In this study, we conducted a comprehensive and integrated test of tropical cyclone track prediction using deep learning technologies, aiming to enhance the efficiency and accuracy of the prediction methods. We employed the Best Track dataset from the China Meteorological Administration's Tropical Cyclone Data Center, which covers the Northwest Pacific region from 1949 to 2023. This dataset provides comprehensive coverage, encompassing critical tropical cyclone details like time, latitude, longitude, and wind speed. Our focus was on evaluating and comparing different deep learning models, including Recurrent Neural Networks (RNN), Long Short-Term Memory Networks (LSTM), and Gated Recurrent Units (GRU), for their effectiveness in handling complex time series data. Through detailed analysis of various model configurations, including factors such as input-output lengths, hidden size, the number of layers, the implementation of bi-directional networks, and attention mechanisms, we discovered that LSTM and GRU models significantly outperform traditional RNN models in dealing with long-term dependencies and enhancing prediction accuracy. Moreover, the LSTM model, used to forecast key tropical cyclones during the 2023 Pacific tropical cyclone season, achieved mean errors of 21.84 km, 37.56 km, and 26.12 km for Typhoons Mawar, Doksuri, and Saola, respectively. This method also demonstrated high efficiency in rapid response to extreme weather changes, processing each tropical cyclone's forecast in just about 8 s. The results not only illustrate the practical utility of deep learning in tropical cyclone track prediction but also provide new, effective tools for disaster prevention and mitigation efforts.
预测热带气旋路径的深度学习方法:以西北太平洋地区为重点的分析
在本研究中,我们利用深度学习技术对热带气旋路径预测进行了全面综合测试,旨在提高预测方法的效率和准确性。
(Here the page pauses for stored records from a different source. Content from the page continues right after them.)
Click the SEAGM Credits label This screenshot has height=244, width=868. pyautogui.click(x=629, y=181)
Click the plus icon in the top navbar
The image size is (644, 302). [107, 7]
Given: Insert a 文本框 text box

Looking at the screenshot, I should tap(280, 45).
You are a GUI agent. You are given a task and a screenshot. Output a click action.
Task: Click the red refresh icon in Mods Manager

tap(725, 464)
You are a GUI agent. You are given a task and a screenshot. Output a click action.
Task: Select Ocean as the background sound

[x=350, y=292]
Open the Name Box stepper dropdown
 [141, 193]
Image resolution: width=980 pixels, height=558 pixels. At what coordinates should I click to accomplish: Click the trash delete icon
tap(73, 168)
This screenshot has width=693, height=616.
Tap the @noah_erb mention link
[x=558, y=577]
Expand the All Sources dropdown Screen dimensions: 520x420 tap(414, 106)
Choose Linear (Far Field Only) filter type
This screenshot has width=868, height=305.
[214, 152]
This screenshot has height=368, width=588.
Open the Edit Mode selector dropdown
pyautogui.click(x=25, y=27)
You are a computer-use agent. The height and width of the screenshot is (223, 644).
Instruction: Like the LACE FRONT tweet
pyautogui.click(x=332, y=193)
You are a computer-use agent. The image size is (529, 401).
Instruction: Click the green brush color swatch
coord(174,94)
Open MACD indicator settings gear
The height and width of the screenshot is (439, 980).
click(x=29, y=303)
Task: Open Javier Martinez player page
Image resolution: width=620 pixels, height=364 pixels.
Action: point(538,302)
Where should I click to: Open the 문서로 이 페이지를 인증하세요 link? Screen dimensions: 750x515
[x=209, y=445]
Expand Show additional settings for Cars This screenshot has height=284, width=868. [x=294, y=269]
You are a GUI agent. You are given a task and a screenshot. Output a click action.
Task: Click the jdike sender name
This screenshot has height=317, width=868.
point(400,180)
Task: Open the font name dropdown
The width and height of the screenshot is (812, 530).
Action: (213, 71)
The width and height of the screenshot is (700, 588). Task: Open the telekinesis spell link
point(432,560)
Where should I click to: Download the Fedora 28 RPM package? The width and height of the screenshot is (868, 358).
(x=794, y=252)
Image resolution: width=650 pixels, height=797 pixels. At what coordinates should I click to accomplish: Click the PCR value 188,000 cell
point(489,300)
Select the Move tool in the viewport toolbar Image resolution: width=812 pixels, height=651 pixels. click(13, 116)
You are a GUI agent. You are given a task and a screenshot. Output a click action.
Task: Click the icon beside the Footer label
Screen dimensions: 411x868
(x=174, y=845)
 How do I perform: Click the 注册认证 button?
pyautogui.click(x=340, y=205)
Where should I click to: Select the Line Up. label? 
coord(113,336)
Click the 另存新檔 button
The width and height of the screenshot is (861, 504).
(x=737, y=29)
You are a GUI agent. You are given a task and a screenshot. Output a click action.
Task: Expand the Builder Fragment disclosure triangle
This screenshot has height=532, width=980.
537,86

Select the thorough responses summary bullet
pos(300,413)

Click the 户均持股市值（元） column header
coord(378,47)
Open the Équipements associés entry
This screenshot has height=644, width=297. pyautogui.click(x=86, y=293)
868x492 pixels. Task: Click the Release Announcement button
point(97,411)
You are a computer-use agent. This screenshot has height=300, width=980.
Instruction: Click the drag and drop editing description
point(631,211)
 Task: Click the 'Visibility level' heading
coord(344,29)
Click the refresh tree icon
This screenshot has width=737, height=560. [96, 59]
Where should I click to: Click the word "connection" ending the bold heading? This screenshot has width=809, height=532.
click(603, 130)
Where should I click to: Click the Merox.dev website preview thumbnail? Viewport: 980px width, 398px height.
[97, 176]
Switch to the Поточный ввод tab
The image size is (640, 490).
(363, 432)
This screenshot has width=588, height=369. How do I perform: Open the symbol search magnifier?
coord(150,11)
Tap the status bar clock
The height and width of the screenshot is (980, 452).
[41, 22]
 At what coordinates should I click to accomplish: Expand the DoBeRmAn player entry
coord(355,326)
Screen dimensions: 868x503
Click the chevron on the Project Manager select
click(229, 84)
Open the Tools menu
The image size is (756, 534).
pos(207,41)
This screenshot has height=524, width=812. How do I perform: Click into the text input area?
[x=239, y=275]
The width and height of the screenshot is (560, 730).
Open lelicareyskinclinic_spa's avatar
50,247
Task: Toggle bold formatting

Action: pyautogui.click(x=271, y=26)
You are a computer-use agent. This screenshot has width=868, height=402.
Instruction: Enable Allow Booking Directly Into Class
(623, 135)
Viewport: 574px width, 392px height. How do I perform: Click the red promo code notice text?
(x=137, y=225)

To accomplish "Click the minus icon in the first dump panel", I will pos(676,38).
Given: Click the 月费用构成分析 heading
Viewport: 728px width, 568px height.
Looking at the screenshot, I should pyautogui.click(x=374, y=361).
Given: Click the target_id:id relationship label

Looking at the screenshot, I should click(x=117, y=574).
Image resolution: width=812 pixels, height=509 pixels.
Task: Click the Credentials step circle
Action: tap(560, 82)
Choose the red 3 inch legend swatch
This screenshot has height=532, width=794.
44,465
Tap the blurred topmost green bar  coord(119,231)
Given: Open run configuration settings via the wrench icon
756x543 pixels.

我们采用了中国气象局热带气旋数据中心的最佳路径数据集,该数据集覆盖了西北太平洋地区从1949年到2023年的数据。该数据集覆盖范围全面,包括热带气旋的关键细节,如时间、纬度、经度和风速。我们的重点是评估和比较不同的深度学习模型,包括递归神经网络(RNN)、长短期记忆网络(LSTM)和门控递归单元(GRU),以了解它们在处理复杂时间序列数据方面的有效性。通过详细分析各种模型配置,包括输入输出长度、隐藏大小、层数、双向网络的实现和注意机制等因素,我们发现 LSTM 和 GRU 模型在处理长期依赖性和提高预测准确性方面明显优于传统的 RNN 模型。此外,利用 LSTM 模型预报 2023 年太平洋热带气旋季节的主要热带气旋时,台风 "玛娃"、"杜苏芮 "和 "莎奥拉 "的平均误差分别为 21.84 千米、37.56 千米和 26.12 千米。该方法在快速应对极端天气变化方面也表现出很高的效率,处理每个热带气旋的预报仅需 8 秒左右。这些结果不仅说明了深度学习在热带气旋路径预测中的实用性,也为防灾减灾工作提供了新的有效工具。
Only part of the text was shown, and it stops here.